─── Extracted records

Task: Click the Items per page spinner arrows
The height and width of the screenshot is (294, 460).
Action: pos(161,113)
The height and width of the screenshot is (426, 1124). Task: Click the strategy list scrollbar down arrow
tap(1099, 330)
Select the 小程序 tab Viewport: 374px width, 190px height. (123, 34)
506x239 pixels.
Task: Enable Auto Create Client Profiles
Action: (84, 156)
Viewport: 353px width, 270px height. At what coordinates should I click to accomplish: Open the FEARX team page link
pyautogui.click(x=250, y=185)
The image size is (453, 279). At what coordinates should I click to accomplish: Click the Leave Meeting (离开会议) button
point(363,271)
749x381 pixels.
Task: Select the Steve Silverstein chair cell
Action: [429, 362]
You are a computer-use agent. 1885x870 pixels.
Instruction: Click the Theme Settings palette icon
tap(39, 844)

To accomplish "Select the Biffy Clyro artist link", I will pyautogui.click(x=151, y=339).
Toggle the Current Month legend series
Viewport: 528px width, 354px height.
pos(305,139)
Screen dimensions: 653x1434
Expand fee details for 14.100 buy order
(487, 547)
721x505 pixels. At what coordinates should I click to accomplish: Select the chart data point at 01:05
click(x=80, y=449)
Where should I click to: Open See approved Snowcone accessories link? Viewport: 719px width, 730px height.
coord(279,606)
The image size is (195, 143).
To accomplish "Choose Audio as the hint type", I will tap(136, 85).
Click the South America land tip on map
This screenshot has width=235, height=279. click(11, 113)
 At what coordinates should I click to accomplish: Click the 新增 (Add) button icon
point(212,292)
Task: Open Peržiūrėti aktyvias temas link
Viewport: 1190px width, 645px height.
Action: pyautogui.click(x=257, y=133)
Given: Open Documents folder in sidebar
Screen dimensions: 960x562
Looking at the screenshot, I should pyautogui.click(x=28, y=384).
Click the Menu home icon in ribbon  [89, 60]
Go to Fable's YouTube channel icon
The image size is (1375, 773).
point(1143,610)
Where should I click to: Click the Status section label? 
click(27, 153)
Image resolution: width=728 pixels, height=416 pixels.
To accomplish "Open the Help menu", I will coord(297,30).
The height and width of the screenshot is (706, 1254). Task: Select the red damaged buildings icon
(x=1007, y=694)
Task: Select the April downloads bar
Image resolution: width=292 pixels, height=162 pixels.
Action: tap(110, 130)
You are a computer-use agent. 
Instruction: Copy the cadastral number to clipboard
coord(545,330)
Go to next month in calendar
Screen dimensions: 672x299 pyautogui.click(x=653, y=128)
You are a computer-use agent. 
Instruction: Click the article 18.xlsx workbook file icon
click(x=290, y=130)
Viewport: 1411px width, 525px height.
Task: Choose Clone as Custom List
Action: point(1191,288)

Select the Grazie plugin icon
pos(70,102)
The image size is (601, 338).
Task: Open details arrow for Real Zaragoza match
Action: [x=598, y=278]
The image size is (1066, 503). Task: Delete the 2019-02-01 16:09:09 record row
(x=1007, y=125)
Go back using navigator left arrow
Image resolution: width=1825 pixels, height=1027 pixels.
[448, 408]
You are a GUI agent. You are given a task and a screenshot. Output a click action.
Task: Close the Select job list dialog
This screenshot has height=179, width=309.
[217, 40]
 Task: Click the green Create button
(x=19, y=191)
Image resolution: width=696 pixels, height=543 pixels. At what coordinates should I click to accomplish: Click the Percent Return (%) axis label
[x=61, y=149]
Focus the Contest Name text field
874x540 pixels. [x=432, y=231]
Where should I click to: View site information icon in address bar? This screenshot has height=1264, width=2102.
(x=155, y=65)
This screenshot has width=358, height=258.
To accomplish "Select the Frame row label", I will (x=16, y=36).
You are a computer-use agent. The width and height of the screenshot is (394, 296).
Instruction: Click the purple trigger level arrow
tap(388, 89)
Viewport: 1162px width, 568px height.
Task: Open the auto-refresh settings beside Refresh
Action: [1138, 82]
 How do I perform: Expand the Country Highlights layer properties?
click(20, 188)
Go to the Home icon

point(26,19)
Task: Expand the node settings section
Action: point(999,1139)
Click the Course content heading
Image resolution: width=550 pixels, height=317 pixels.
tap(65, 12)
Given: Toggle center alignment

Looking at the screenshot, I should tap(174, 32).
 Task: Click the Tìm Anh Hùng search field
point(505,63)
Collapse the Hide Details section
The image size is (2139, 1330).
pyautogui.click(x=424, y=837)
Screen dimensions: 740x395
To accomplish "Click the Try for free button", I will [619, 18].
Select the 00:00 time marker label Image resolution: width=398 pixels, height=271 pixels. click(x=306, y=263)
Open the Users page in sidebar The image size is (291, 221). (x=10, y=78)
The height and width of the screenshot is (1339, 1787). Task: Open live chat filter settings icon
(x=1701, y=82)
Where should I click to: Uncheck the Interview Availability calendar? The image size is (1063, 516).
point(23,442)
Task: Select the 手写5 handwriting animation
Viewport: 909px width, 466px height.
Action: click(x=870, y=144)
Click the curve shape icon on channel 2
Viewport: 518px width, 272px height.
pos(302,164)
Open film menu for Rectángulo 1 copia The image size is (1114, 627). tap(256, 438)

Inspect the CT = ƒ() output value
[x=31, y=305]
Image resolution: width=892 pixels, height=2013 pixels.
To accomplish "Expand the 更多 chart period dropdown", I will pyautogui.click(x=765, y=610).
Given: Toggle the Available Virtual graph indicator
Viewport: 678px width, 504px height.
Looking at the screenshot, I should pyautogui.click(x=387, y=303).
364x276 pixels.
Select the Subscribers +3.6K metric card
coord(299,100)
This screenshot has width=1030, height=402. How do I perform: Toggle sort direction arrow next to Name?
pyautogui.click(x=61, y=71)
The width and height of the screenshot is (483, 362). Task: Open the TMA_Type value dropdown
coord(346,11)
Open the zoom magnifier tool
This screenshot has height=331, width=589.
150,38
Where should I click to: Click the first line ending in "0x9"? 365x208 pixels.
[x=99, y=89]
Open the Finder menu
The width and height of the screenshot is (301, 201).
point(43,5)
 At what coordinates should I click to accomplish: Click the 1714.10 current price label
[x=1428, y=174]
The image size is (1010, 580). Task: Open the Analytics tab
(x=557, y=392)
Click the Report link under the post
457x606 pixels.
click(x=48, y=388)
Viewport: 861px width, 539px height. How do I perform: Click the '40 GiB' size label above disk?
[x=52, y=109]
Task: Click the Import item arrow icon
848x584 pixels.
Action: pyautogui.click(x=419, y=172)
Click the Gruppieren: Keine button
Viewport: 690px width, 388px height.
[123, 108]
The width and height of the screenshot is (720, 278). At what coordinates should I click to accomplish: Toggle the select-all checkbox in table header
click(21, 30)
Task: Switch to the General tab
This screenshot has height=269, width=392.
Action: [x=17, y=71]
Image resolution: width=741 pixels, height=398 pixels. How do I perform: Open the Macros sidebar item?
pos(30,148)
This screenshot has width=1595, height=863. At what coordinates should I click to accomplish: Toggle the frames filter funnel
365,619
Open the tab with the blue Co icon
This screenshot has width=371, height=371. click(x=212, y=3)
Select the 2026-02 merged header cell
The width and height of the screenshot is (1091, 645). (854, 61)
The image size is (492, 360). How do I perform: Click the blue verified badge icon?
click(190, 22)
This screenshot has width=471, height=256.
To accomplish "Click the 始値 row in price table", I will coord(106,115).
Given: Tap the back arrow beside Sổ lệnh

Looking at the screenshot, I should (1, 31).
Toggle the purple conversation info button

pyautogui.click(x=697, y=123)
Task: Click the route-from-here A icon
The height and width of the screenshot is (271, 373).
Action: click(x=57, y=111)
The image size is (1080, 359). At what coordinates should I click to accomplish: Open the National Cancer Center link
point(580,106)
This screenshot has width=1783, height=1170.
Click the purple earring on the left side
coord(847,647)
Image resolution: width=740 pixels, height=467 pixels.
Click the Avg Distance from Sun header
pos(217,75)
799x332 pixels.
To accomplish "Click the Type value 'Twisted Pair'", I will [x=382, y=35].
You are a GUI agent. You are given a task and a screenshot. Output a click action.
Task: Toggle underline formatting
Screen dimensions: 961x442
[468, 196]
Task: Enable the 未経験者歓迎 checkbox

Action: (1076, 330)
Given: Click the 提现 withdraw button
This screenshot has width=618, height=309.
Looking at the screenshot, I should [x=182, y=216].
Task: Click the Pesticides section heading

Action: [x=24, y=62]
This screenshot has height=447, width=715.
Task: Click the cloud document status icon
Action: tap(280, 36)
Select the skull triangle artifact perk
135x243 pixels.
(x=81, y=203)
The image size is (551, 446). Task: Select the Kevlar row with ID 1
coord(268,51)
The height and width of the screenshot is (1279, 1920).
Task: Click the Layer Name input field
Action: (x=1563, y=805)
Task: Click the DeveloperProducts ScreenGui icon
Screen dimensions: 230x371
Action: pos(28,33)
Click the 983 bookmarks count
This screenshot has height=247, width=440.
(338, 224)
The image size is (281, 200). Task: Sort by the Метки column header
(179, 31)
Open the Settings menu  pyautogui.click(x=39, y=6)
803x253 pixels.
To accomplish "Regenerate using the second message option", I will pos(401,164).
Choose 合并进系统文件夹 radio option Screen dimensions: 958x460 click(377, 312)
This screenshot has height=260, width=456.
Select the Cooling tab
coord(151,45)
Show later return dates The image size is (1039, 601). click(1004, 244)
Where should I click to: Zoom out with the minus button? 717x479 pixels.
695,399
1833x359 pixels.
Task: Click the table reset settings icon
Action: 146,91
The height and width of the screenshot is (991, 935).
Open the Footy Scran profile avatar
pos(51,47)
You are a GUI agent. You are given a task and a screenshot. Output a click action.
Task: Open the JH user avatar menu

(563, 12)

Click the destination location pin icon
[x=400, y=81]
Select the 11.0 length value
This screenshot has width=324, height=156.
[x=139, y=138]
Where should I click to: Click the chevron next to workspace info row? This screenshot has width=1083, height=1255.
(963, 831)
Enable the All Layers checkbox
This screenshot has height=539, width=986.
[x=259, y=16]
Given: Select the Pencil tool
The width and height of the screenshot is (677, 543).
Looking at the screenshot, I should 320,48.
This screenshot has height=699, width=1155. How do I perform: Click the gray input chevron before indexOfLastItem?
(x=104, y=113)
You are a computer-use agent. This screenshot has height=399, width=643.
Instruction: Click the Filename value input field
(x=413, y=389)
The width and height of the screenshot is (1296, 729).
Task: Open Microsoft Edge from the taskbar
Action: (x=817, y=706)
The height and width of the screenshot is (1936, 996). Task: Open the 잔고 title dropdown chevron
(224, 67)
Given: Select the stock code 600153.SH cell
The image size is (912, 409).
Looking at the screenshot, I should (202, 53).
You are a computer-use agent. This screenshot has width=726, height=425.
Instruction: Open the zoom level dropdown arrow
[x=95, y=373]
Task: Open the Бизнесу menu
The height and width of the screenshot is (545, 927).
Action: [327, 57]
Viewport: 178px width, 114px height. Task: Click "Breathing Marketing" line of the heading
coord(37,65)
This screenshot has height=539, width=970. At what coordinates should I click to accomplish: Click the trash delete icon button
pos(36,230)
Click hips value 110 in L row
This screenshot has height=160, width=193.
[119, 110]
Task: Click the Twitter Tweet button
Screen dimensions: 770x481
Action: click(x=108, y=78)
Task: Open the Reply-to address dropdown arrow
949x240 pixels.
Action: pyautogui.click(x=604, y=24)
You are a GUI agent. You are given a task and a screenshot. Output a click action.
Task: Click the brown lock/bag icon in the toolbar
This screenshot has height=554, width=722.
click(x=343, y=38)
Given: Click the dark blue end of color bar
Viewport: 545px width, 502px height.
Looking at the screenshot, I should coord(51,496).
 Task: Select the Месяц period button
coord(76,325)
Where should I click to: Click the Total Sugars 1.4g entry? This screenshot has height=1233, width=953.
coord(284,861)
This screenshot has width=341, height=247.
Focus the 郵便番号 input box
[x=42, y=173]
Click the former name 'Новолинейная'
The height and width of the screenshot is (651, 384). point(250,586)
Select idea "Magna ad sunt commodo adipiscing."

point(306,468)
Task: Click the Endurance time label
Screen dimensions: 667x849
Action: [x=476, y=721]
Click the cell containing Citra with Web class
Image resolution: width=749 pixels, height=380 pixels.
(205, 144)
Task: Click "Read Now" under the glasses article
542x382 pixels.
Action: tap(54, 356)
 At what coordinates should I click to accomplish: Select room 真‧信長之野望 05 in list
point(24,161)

──────

**Problem details**
Pull out the stretch of rows from the very beginning through the line containing "tap(1099, 330)", and reproduce it word for word.

**Complete answer**
Task: Click the Items per page spinner arrows
The height and width of the screenshot is (294, 460).
Action: pos(161,113)
The height and width of the screenshot is (426, 1124). Task: Click the strategy list scrollbar down arrow
tap(1099, 330)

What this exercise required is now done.